La retrospettiva di questa edizione, intitolata "Weimar Cinema Revisited", è stata dedicata alle produzioni tedesche negli anni della Repubblica di Weimar (1919-1933), una delle fasi più produttive e influenti del cinema tedesco.[4]

Nella sezione "Berlinale Special" è stato ricordato il cineasta tedesco Ulli Lommel, scomparsi pochi mesi prima dell’inizio del festival, con la proiezione in anteprima mondiale del suo documentario America Land of the Freeks.[5]

«La magia della Berlinale deriva dal pubblico stesso. Per tutti i presenti è tanto semplice quanto complicato: un viaggio nelle proprie emozioni, una breve escursione fuori dalla frenetica città nel mondo delle possibilità, per vivere la propria vita in modo diverso.»

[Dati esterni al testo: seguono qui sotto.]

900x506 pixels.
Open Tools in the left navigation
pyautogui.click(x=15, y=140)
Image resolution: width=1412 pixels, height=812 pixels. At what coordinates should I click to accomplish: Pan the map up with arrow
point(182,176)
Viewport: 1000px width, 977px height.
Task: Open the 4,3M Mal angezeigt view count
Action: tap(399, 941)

I numeri della Berlinale 2018[6]
Numero di visitatori: 489.791
Numero di addetti ai lavori: 18.080 da 130 Paesi
Numero di giornalisti presenti: 3.688 da 84 Paesi
Numero di film proiettati: 380
Numero di proiezioni: 1.096

In un certo senso, la Berlinale 2018 è iniziata in anticipo: il 24 novembre 2017. Con il titolo alquanto sensazionalista "I cineasti vogliono rivoluzionare la Berlinale", il sito Spiegel Online ha pubblicato un appello di 79 registi affinché la procedura per selezionare il nuovo Direttore del festival fosse trasparente. Questa era una richiesta legittima. Il contratto di Dieter Kosslick era in scadenza nel 2019 e i processi di nomina degli incarichi di primo piano nelle istituzioni culturali di Berlino negli ultimi anni avevano talvolta portato a scelte sfortunate incontrando spesso una massiccia opposizione: il ricordo dei disordini seguiti all'insediamento di Chris Dercon come direttore artistico della Volksbühne era ancora fresco.[1]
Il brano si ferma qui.